-------- Excerpt

TEACHER: To get to the other side.
PLATO: For the greater good.
ARISTOTLE: It is in the nature of chickens to cross roads.
SOCRATES: Why do you think the chicken crossed the road?
HIPPOCRATES: Because of an excess of phlegm in its pancreas.
KARL MARX: It was an historical inevitability.
MILES DAVIS: That chicken was a motherfucker.
EINSTEIN: Whether the chicken crossed the road or the road moved beneath the chicken depends upon your frame of reference.
BUDDHA: Asking this question denies you, your own chicken nature.
RALPH WALDO EMERSON: The chicken did not cross the road. It
transcended it.
CHARLES DICKENS: It was a far, far better road that he crossed than he had ever crossed before...
WILLIAM SHAKESPEARE: But soft, what bird on yonder asphalt trots?
DARWIN: Chickens, over great periods of time, have been naturally selected in such a way that they are now genetically disposed to cross roads.
DARWIN'S NEPHEW: Which came first, the chicken or the road?
BILL GATES: I have just released the new Chicken Office 2020, which will not only cross roads, but will lay eggs, file your important documents, and balance your checkbook.

----------------
-------- Data

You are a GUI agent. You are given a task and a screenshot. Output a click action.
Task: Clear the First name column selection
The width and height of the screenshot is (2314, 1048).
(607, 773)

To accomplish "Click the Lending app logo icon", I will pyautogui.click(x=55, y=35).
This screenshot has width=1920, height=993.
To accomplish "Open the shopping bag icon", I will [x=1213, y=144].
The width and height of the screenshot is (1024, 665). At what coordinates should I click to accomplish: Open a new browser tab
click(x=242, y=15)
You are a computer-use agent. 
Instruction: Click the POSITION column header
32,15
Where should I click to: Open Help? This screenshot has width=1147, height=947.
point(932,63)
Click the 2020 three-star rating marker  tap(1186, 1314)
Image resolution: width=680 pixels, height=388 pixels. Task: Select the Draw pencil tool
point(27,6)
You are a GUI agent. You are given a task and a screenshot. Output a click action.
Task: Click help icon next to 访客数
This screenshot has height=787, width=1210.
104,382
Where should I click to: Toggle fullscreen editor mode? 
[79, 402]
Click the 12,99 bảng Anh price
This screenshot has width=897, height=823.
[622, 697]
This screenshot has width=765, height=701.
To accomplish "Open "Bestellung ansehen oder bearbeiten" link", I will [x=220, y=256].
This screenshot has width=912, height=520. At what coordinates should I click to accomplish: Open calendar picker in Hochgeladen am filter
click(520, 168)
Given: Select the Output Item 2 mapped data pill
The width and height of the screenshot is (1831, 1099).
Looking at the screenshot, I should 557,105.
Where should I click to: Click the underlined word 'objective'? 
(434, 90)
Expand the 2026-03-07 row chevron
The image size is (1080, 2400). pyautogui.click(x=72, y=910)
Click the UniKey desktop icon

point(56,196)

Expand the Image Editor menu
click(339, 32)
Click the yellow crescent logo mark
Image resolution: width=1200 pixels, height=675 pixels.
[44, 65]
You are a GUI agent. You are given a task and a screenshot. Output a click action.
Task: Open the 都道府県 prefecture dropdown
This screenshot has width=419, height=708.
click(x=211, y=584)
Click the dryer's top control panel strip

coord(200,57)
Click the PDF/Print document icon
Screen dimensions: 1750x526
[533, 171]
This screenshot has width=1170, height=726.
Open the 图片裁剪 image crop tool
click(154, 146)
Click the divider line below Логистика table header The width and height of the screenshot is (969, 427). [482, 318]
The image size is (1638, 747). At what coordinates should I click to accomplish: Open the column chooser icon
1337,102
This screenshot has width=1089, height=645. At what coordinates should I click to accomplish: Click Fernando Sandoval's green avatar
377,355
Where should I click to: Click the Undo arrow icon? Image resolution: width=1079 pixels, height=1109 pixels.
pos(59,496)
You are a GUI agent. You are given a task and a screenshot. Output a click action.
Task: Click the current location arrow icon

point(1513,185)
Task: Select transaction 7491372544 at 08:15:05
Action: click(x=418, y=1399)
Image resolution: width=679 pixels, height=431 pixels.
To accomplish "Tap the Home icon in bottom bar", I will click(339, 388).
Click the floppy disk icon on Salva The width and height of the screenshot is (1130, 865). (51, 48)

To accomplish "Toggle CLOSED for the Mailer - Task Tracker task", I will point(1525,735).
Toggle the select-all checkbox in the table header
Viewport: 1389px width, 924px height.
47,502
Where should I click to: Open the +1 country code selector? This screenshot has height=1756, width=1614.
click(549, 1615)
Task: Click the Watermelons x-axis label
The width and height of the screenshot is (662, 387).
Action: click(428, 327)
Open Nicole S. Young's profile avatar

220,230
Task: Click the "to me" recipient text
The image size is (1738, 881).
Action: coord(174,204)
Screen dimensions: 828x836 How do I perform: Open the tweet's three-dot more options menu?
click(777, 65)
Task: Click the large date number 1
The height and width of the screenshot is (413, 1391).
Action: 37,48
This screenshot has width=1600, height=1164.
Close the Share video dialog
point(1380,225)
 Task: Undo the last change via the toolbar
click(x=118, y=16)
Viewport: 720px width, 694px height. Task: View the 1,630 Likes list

----------------

What you will do »
A - Name every speaker in the chicken-crossing jokes whose line is phrased as a question.
B - Reproduce the chicken-crossing jokes verbatim, starting with "ARISTOTLE: It is" and going on through "in its pancreas.".

Exercise answers »
A - Socrates, William Shakespeare, Darwin's Nephew

B -
ARISTOTLE: It is in the nature of chickens to cross roads.
SOCRATES: Why do you think the chicken crossed the road?
HIPPOCRATES: Because of an excess of phlegm in its pancreas.